O que pesou mais, no entanto, na sua decisão de não
disputar novo mandato, em 1994, foi um certo desencanto
e frustração com a atividade parlamentar, diante dos
parcos resultados alcançados. Bastante a contragosto, no
entanto, aceitou o apelo do partido para compor a chapa
majoritária, como candidato a Senador. Derrotado,
retornou a Capanema, voltando a ser um simples militante
de base.
Nos anos seguintes, participou ativamente da política local,
ocupando inclusive cargo de secretário municipal de
Indústria, Comércio, Agricultura e Desenvolvimento. Tonelli
só voltaria a participar de outra eleição estadual em 2010,
como segundo suplente de Gleisi Hoffmann, que seria eleita
Senadora da República.
A suplência do Senado, porém, não alteraria em nada a sua
rotina. Passadas as eleições, reassumiu as mesmas funções
em Itaipu. Seu último gesto político significativo aconteceu
em 2012. Contrariado pelas irreconciliáveis disputas
internas para definir a posição do partido na eleição
municipal daquele ano, Tonelli renunciou à presidência do
Diretório Municipal do PT de Foz do Iguaçu e pendurou a
chuteira.
Aliás, desde que ele havia se mudado para a cidade, em
2003, em razão do trabalho assumido na Itaipu, Tonelli se
tornara um cidadão participativo e atuante.
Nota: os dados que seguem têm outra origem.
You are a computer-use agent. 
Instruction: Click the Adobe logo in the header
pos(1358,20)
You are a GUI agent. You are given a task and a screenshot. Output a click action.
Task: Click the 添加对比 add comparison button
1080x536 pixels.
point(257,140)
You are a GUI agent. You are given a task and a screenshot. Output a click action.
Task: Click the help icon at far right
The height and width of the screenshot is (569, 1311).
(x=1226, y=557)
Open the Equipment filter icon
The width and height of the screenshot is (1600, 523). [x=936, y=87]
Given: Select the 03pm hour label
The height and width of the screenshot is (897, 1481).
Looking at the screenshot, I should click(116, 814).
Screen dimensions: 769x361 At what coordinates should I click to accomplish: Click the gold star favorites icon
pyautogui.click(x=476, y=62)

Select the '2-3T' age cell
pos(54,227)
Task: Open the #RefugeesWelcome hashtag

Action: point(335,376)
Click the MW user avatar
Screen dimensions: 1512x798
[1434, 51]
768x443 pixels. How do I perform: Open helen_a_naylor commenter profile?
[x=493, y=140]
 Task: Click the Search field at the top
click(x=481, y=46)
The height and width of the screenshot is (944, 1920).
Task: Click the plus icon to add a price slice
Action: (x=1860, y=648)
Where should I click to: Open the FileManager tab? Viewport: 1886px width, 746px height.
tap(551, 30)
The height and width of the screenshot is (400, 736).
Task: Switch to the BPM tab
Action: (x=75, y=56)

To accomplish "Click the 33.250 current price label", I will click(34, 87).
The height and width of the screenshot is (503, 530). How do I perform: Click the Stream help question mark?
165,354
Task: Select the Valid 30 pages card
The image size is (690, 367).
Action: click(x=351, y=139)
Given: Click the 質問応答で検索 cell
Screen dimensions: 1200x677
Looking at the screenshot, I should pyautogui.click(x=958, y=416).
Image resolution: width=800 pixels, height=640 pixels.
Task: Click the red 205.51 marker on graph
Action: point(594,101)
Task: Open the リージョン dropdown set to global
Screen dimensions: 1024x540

Mas engana-se
quem pensa que a política é a sua grande e única paixão.
Na verdade, a sua paixão de toda a vida é Neli, sua esposa,
e com ela, a dança.
A dupla Tonelli-Neli fez história no CTG Charrua. Este é o
espaço social que o casal frequenta regularmente desde
que optou por morar em Foz do Iguaçu. Não tem baile ou
janta no CTG que não conte com as suas ilustres
presenças. Este é o seu modo de vida, que nunca mudou,
nem durante os oito anos em que foi parlamentar, nem
depois.
Nos tempos estranhos em que vivemos, Tonelli se destaca
pela exemplaridade da sua trajetória. Nunca cedeu ao
canto de sereia do poder. Jamais se afastou das suas
raízes. Pautou sua vida pública e privada pela modéstia,
humildade e coerência. Colhe como frutos o direito a uma
aposentadoria tranquila e segura. Deixa Itaipu
exemplarmente, sem qualquer privilégio.
Ter sido demitido por ele não me envergonha, nem provoca
qualquer ressentimento. Desejo-lhe que os anos à frente
sejam os mais felizes. Que o seu exemplo de dignidade e
desapego sirva de inspiração para a emrgência de novas
lideranças.
*Paulino Motter, 51, jornalista auto-exilado em Madri.